§ AUSGANGSTEXT:
□ □ □
Freigelegte Abgründe
Uraufführung: In „Rechnitz (Der Würgeengel)“ sucht Elfriede Jelinek nach einer neuen Form fürs Graben im Unterbewusstsein der Geschichte
Kurz vor Kriegsende auf Schloss Rechnitz in Österreich: SS-Leute und lokale Nazi-Getreue feiern ein Fest und erschießen dabei unter bis heute ungeklärten Umständen 200 jüdische Zwangsarbeiter. Eine ungeheuerliche und fast vergessene Geschichte – die Vorlage für Elfriede Jelineks Stück „Rechnitz (Der Würgeengel)“, das heute an den Kammerspielen uraufgeführt wird. Regie führt Jossi Wieler – der nicht nur auf der Bühne, sondern auch im Interview jedes Wort sorgfältig abwägt. Der vielfach ausgezeichnete Schweizer Regisseur (57) ist der Jelinek-Spezialist unter den Theatermachern.
AZ: Herr Wieler, „Rechnitz“ ist starker Tobak. Sind Männer immer Nazis, Mörder und Vergewaltiger?
JOSSI WIELER: So kann man an dieses Stück gar nicht herangehen. Elfriede Jelinek versucht hier etwas zum Thema Drittes Reich, das so noch nie versucht wurde. Das Entscheidende ist das „Reden über“, nicht die Fakten an sich. Das Geschehene liegt dem zugrunde, aber es wird nicht dokumentiert. Es geht um die Frage, wie wir uns zur Katastrophe stellen. Reden wir darüber? Was erinnern wir davon überhaupt noch?
Warum gerade jetzt diese grausame Geschichte aus den letzten Kriegstagen 1945?
Elfriede Jelinek hat sich immer für das Verdrängte, das Verborgene, das Verschüttete im gesellschaftlichen und kulturellen Bewusstsein interessiert. Es geht ihr um das Freilegen dieser Schichten, das Graben im Unterbewusstsein.
Um Abgründe, was Menschen einander antun können?
Vielleicht führt das Nachdenken auch dahin. Aber in erster Linie geht es um eine verschüttete Begebenheit, die wiederum emblematisch für einen größeren Zusammenhang steht: den Umgang mit dem Vergangenen generell. Der Text ist geschrieben als Botenbericht, wie im antiken griechischen Drama. Und der Bote dokumentiert nicht einfach, er bedient Voyeurismus, befriedigt auch seine eigene Sensationslust.
Wie letztlich alle menschlichen Medien.
Genau. Und dabei verformt sich auch die historische Wahrheit.
Gehört Geschichtsforschung nicht ins Theater?
Forschung vielleicht nicht. Aber die Beschäftigung mit Geschichte und dem Bewusstsein des Erinnerns durchaus.
Auf dem Theaterplakat sieht man tote Schweine. Kalkulieren Sie mit einem Skandal?
Das Plakat zeigt von Jägern erlegtes Wild. Im Text geht es unter anderem um eine Jagdgesellschaft und ihre Rituale.
Sind Sie unglücklich über das Plakat?
□ □ □
§ SCHRIFTLICHE AUFGABEN:
a. Erklären Sie in einem bis drei Sätzen, warum sich nach Wielers Aussage im Ausgangstext die historische Wahrheit verformt.
b. Was zeigt das Theaterplakat laut Wieler im Ausgangstext?
c. Schreiben Sie aus dem Ausgangstext den Abschnitt von „Vielleicht führt das“ bis einschließlich „über das Plakat?“ wortgetreu ab.

§ DATENZEILEN:
□ □ □
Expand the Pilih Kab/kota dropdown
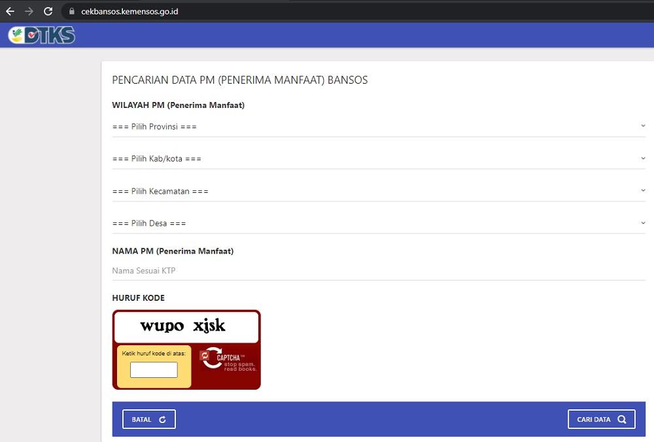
□ □ □
§ LÖSUNGEN ZU AUFGABEN:
a. Jelineks Text ist als Botenbericht wie im antiken griechischen Drama geschrieben. Der Bote dokumentiert nicht einfach, sondern bedient Voyeurismus und befriedigt auch seine eigene Sensationslust. Dabei verformt sich die historische Wahrheit.

b. Von Jägern erlegtes Wild.

c.
Vielleicht führt das Nachdenken auch dahin. Aber in erster Linie geht es um eine verschüttete Begebenheit, die wiederum emblematisch für einen größeren Zusammenhang steht: den Umgang mit dem Vergangenen generell. Der Text ist geschrieben als Botenbericht, wie im antiken griechischen Drama. Und der Bote dokumentiert nicht einfach, er bedient Voyeurismus, befriedigt auch seine eigene Sensationslust.
Wie letztlich alle menschlichen Medien.
Genau. Und dabei verformt sich auch die historische Wahrheit.
Gehört Geschichtsforschung nicht ins Theater?
Forschung vielleicht nicht. Aber die Beschäftigung mit Geschichte und dem Bewusstsein des Erinnerns durchaus.
Auf dem Theaterplakat sieht man tote Schweine. Kalkulieren Sie mit einem Skandal?
Das Plakat zeigt von Jägern erlegtes Wild. Im Text geht es unter anderem um eine Jagdgesellschaft und ihre Rituale.
Sind Sie unglücklich über das Plakat?